SHORT PROBLEM: Lay out the data from the line containing "Given: Click the 2002.03 publication date" up to and including the line containing "tap(745, 40)" as a two-column CSV with the headers instruction and response. Give one row per instruction with its response, put each field in quotation marks, and replace line breaks within a field with spaces.

## start

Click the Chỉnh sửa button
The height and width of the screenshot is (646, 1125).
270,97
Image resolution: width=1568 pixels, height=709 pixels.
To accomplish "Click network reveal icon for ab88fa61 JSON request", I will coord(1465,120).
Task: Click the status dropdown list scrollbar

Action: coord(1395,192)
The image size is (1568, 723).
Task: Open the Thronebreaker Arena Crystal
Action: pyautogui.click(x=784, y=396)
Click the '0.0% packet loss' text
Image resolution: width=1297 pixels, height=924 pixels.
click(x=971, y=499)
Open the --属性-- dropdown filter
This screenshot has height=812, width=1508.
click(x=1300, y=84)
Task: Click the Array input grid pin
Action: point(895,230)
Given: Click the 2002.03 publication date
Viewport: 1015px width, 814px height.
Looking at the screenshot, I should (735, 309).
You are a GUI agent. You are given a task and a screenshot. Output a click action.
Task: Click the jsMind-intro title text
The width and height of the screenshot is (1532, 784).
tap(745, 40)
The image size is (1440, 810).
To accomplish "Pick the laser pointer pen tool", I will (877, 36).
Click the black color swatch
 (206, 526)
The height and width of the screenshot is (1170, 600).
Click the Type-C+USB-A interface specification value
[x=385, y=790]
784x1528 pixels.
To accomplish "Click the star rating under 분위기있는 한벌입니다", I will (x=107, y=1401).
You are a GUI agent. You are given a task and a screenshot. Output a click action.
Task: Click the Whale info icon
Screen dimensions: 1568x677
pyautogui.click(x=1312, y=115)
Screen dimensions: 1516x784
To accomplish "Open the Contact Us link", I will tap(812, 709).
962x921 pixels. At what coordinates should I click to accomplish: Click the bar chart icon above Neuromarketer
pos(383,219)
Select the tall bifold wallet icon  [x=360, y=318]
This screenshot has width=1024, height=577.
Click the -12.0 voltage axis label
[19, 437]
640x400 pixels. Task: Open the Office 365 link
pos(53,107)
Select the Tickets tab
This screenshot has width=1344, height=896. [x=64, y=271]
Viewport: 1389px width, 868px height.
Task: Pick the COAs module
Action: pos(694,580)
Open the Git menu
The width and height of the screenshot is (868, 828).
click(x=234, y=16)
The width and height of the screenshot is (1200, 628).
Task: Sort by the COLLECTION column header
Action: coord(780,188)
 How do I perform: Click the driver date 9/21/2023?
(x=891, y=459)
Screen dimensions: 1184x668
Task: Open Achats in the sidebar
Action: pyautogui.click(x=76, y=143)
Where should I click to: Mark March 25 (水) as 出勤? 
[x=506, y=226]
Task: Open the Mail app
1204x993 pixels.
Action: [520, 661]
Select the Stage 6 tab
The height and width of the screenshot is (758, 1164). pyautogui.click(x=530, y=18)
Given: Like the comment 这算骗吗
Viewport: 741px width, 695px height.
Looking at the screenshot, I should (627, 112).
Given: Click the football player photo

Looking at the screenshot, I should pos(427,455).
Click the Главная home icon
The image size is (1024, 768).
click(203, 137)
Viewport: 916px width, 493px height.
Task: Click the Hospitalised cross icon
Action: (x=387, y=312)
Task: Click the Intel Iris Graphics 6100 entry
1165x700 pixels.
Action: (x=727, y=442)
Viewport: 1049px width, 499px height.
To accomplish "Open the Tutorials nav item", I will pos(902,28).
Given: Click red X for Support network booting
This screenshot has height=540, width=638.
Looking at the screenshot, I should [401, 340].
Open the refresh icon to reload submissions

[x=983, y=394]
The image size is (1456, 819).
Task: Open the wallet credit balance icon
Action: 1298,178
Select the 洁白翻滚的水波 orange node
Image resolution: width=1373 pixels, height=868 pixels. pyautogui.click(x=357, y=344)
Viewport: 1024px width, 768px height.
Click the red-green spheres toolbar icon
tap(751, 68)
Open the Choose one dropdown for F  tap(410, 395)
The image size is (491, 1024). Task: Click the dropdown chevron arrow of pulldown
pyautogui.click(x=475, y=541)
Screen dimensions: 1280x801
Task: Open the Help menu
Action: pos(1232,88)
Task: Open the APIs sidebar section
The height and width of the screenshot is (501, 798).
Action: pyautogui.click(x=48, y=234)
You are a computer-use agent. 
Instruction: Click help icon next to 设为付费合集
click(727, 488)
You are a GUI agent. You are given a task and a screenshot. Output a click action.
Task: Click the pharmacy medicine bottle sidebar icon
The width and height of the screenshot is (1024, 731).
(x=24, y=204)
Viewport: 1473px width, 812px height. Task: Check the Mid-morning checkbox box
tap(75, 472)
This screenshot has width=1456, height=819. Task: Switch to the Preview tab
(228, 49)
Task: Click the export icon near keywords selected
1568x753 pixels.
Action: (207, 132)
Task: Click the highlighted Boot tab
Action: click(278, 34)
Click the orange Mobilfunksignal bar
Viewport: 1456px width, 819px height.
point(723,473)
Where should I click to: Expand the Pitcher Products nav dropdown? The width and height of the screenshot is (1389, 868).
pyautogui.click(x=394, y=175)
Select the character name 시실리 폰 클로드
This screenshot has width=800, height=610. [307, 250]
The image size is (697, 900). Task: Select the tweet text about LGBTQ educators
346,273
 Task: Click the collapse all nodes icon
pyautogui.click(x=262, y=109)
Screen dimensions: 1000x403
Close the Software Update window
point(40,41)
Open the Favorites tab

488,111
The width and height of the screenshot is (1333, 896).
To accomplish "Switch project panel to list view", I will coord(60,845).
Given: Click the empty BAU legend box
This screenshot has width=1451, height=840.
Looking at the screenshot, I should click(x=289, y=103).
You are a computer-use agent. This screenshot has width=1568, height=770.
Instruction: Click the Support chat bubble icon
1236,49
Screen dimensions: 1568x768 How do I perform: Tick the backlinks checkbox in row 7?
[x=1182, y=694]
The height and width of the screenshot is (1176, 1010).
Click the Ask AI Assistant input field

## end

THE RESPONSE:
instruction,response
"Given: Click the 2002.03 publication date Viewport: 1015px width, 814px height.","Looking at the screenshot, I should (735, 309)."
"You are a GUI agent. You are given a task and a screenshot. Output a click action. Task: Click the jsMind-intro title text The width and height of the screenshot is (1532, 784).","tap(745, 40)"